AppSync seems to try very hard to keep resolvers performant and I feel like many of the constraints and apparent design shortcomings I've come across are direct results of this philosophy. In a way, AppSync feels like a logical evolution of "Serverless". Within AppSync, the developer is really only responsible for the business logic - you are no longer operating at the level of the HTTP request and response, or managing service connections, or even thinking about the run-time at all. [2] On of the trade-offs with an environment like this is that the pasture continues to get smaller and smaller - something that may be possible in other lower-level back-end environments is no longer possible within AppSync.
I ended up implemented the Tag cleanup behavior by subscribing a Lambda function to a DynamoDB stream, watching for remove operations on the appropriate association table, and executing some logic to check if the disassociated tag still had at least on association and if not remove it. You can see the Lambda function here. This is conceptually very similar to a trigger on a SQL table, and comes with a similar set of trade-offs.
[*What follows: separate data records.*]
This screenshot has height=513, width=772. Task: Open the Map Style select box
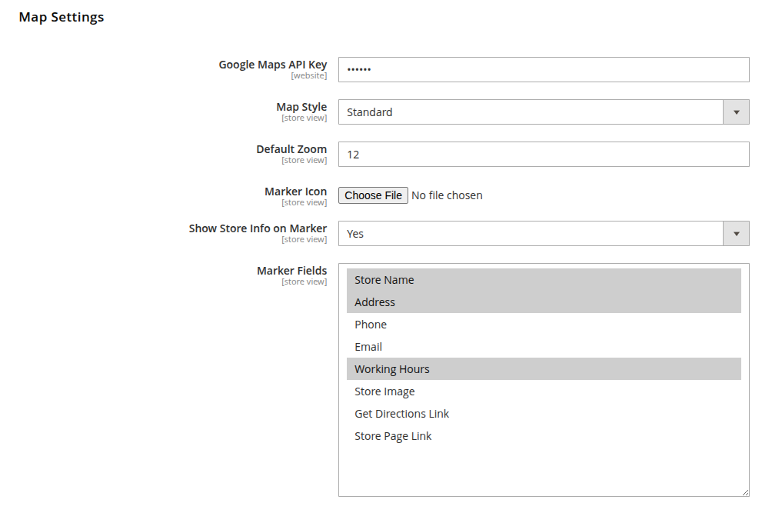pyautogui.click(x=544, y=112)
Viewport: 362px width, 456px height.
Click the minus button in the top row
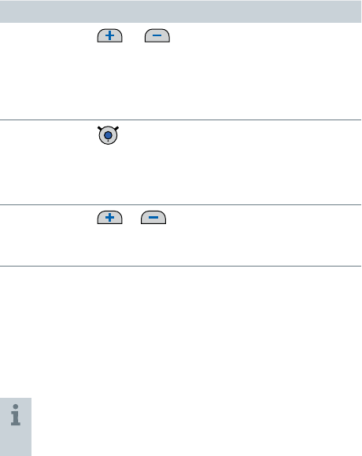(x=157, y=35)
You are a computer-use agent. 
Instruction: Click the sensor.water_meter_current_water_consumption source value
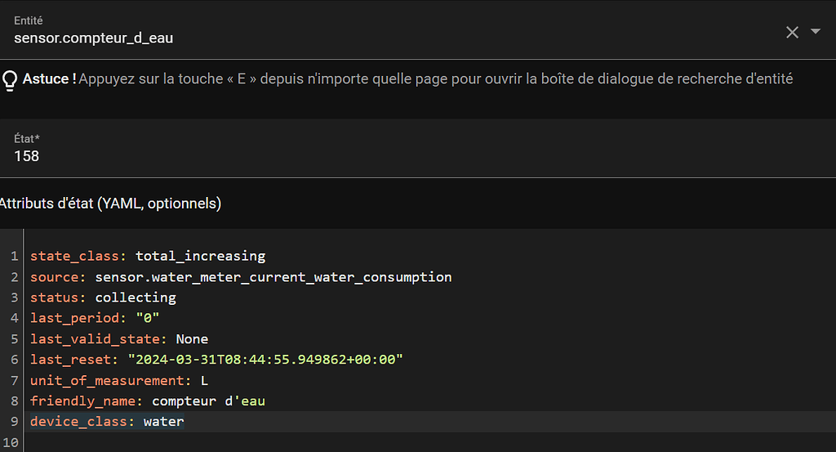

GraphQL clients on the server
Literal has a couple of Lambda functions that interface with DynamoDB via GraphQL, instead of directly issuing operations with the AWS SDK. In general, I'm a strong advocate for this approach, for reasons including keeping logic centralized and data consistent among others. Surprisingly, the Amplify JS SDK does not support interfacing with the AppSync GraphQL API from Lambda. The documentation shows examples of issuing requests against AppSync with lower level Node HTTP libraries, and the non-support is mentioned in some issues opened against the repository.
I remember coming across a tweet (which I can no longer find) with a horror story of someone running Apollo client on a server, and debugging an issue they were observing down to Apollo's in-memory cache being utilized across connections, resulting in a combination of returning stale data as well as a potential security issue. I'm not sure if this at all affects Amplify's GraphQL client, but it's a highlight of the potential issues that can arise with porting a project designed for clients onto the server.
In Literal's case, building off of the docs, it was relatively simple to implement a client. I'll have to revisit this if server-side rendering becomes prioritized.
W3C Web Annotations
I came across the Web Annotation spec this week. I had come across the spec once before, when working on the previous incarnation of Literal Reader [3], but it had since fallen off of my radar.
In short, Literal is an annotation management system and it will implement the Web Annotation spec.
There are aspects of the spec that describe functionality or products outside of the current scope of the project, but regardless, building on a well thought-out and standardized data model is more than worth the work to back-track a bit and refactor the Literal data-model to be compliant, especially when the project is as early stage as it currently is. I'm aiming for close compatibility with the spec, with small changes to better support GraphQL (e.g. making the full object available in all cases, instead of just the ID) and support for DynamoDB index and query patterns.
I'll probably spend some time writing about the spec in more detail as I start implementing it within Literal.